Конец октября. Осень. Обычно Филипп ее не очень жаловал, но сейчас был рад. Сегодня ему хотелось, чтобы дождь не кончался, а все время лил и лил. И он еще много дней сидел бы в большой комнате у камина, смотрел на пламя и слушал его трескучий шепот. А за окном, подхватывая его монотонную песню, шелестел бы дождь. Огонь и вода — такие сильные противоположности — в этот день казались ему неотделимыми друг от друга, даже невозможными один без другого: потому что без них домашний уют казался ненастоящим.

Филипп оглянулся: за темными шторами, немного раздвинутыми в центре окна, по стеклу тяжелым потоком хлестал ливень. Время от времени вспыхивала молния, потом грохотал гром, но как-то лениво и словно нехотя, даже старый Луциан, дремавший на спинке кресла, в конце концов перестал поднимать голову и вздрагивать.

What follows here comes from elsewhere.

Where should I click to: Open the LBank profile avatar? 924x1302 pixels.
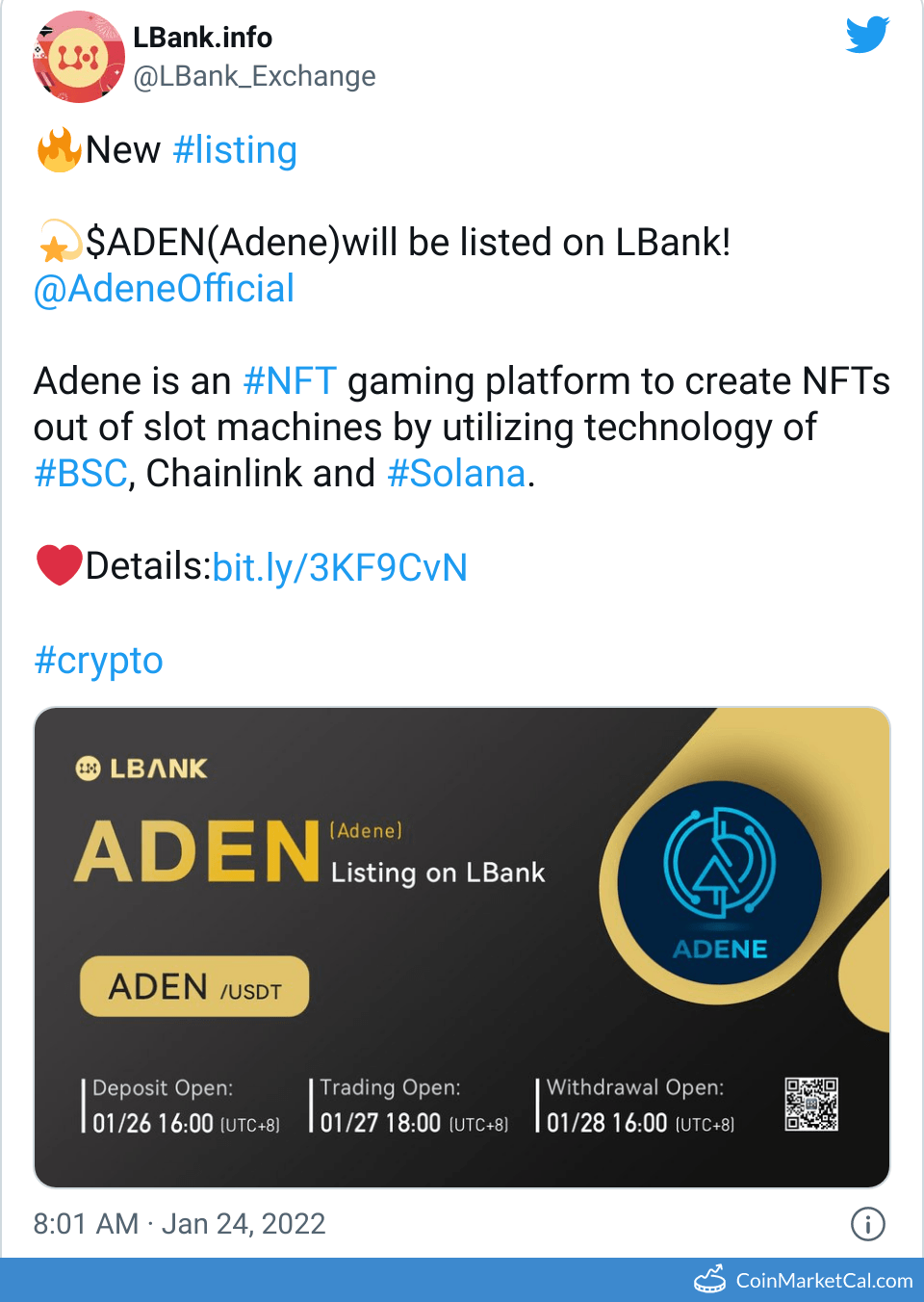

Впервые в жизни Филипп оказался один, но при этом совершенно не скучал. А отсутствие женщин его теперь только радовало. Сейчас ему было не до своих многочисленных подружек, которые ревновали, ссорились (и дрались!) друг с другом, а иногда, что особенно неприятно, высказывали неодобрение ему, Филиппу. А все почему? А все потому, что он — добрый, мягкий человек, который позволил этим нахалкам до такой степени распуститься.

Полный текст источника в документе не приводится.